Being Boring – International art in Reykjavík´s Living Art Museum

 

The Living Art Museum (Nýló) will open Being Boring, an exhibition about boredom at Nýló’s project space Núllið (zero), Friday 8th April at 5 pm, in Bankastræti 0, 101 Reykjavík. During the opening three students from the Iceland Art Academy will recreate and perform John Baldessari’s work I will not make any more boring art. The exhibition is curated by Gareth Bell-Jones and Gemma Lloyd.

Being Boring, an exhibition about boredom; the emotional state that is so familiar and so seemingly without value, that we tend to be dismissive of it without further consideration. The title for this project comes from a 1990 song by the Pet Shop Boys, which was in turn inspired by a quote from Zelda Fitzgerald’s 1922 essay Eulogy on the Flapper: “She refused to be bored chiefly because she wasn’t boring”. In this exhibition we diverge from Fitzgerald’s off-hand take and suggest boredom, or a response to boredom, is central in the creative act and impulse to create. Due to advances in digital technology, many of us belong to a society in a constant state of distraction; a culture where the state of existential boredom has been accelerated without us necessarily feeling bored. Including work by John Baldessari, Phil Coy, Lucy Clout, Emma Hart, William Hunt, Sam Porritt and Peter Wächtler, this exhibition brings together artists exploring different approaches and responses to boredom in their work and examines this deceptively complex emotional state.

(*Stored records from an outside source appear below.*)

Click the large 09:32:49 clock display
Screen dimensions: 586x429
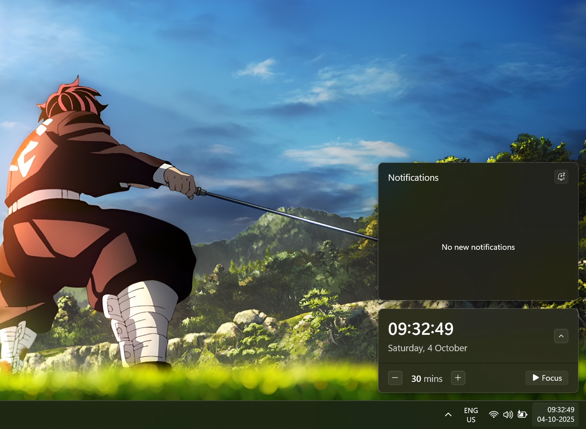(x=421, y=329)
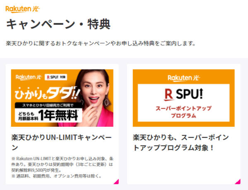
Task: Click the UN-LIMIT campaign fine-print note
Action: pyautogui.click(x=63, y=164)
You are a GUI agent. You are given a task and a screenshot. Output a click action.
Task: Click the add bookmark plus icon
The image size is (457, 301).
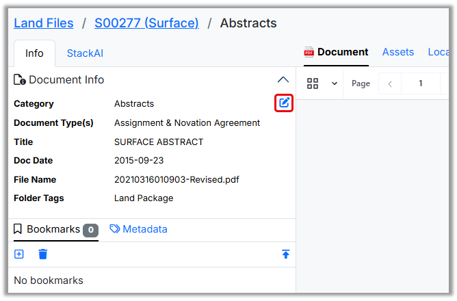pos(19,254)
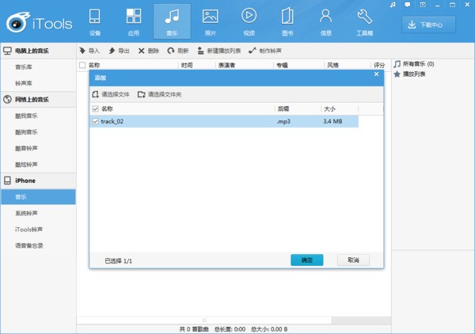
Task: Toggle the select-all checkbox in dialog
Action: click(95, 108)
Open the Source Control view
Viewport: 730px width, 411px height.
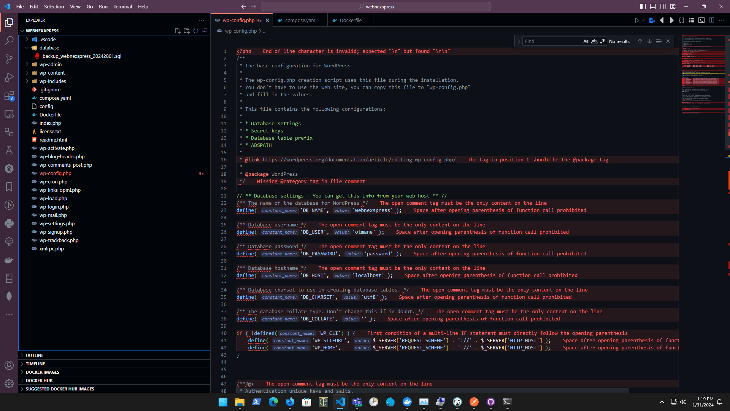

With the participation of students of the Iceland Academy of the Arts, Being Boring presents a recreation of John Baldessari’s seminal 1971 ‘punishment piece’ I Will Not Make Any More Boring Art. Originally commissioned by the Nova Scotia College of Art & Design in Halifax, Canada, Baldessari asked student volunteers to write the phrase—drawn from the margins of his personal notebooks—on the walls of the gallery for the duration of the exhibition. While the repetitive, mundane exercise of re-writing a phrase served as a means to instil an important value in the students, it also conflicted with the instruction itself—to not make boring art. This recreation remains faithful to the artist’s same instructions some 45 years ago and will continue to be added to over the course of the show.